During a town hall appearance on CNN Thursday night, President Joe Biden claimed that the U.S. has a “commitment” to defend Taiwan. “So, are you saying that the United States would come to Taiwan’s defense if China attacked?” CNN’s Anderson Cooper asked. “Yes,” Biden replied before Cooper could even finish his question. “Yes, we have a commitment to do that,” the president emphasized.
If Biden meant what he said, then it would be a big deal. The U.S. government has long maintained a posture of “strategic ambiguity” with regards to Taiwan’s fate should the Chinese Communist Party (CCP) finally decide to end the tiny island nation’s autonomy. Across administrations, both Democratic and Republican, the U.S. hasn’t said what it would do, exactly, in that scenario.

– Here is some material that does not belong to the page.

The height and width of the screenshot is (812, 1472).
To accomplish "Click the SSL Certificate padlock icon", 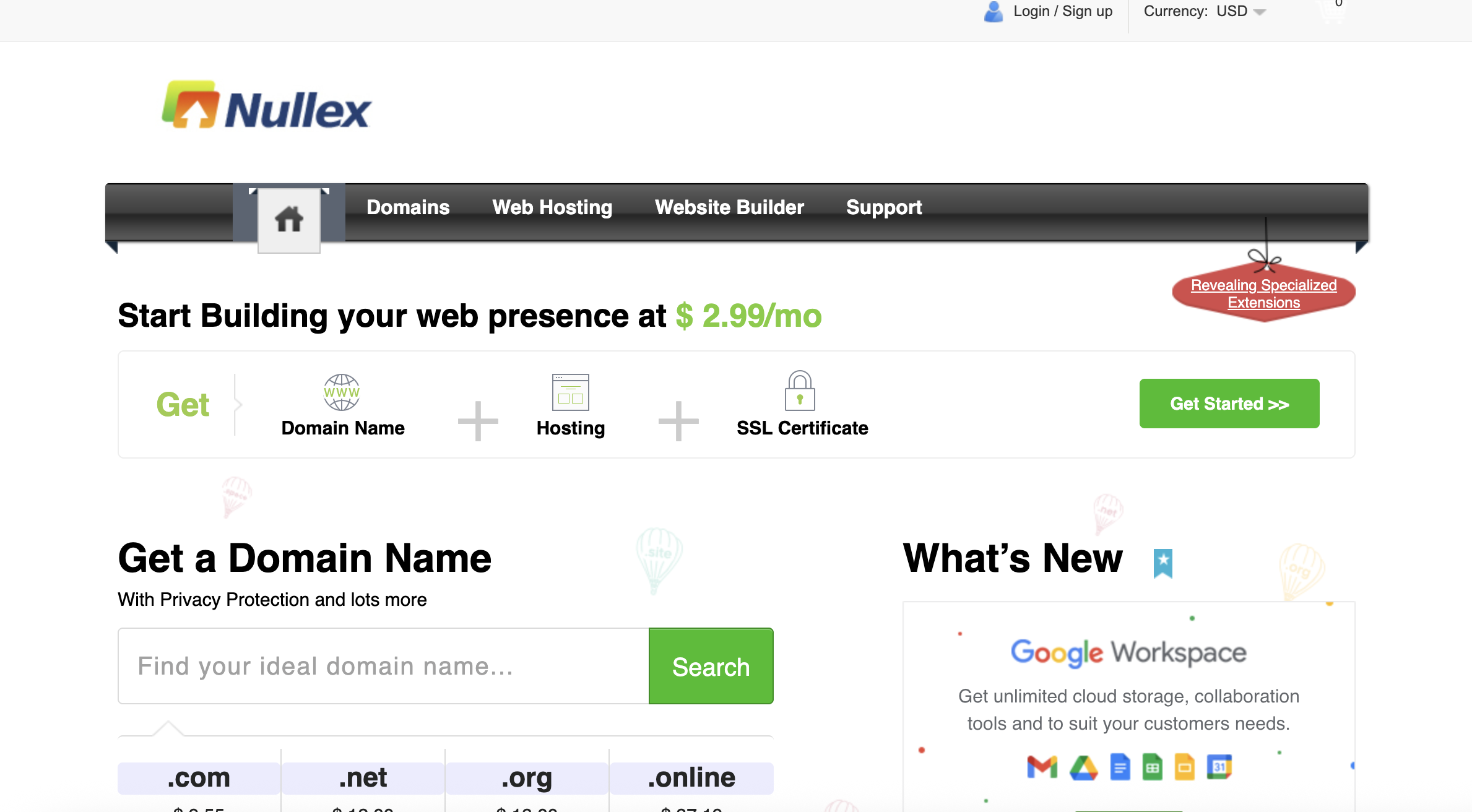I will 800,391.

But it quickly became apparent that the president didn’t really mean what he said. The White House walked back Biden’s remarks after the press asked if the era of “strategic ambiguity” had come to an end. “The U.S. defense relationship with Taiwan is guided by the Taiwan Relations Act,” a White House spokesperson told Politico. “We will uphold our commitment under the Act, we will continue to support Taiwan’s self-defense, and we will continue to oppose any unilateral changes to the status quo.”
The Taiwan Relations Act does not stipulate that the U.S. will rise to Taipei’s defense in the event of an invasion by Beijing. Instead, the U.S. Congress has committed to provide for Taiwan’s “self-defense”—just as the White House was forced to clarify.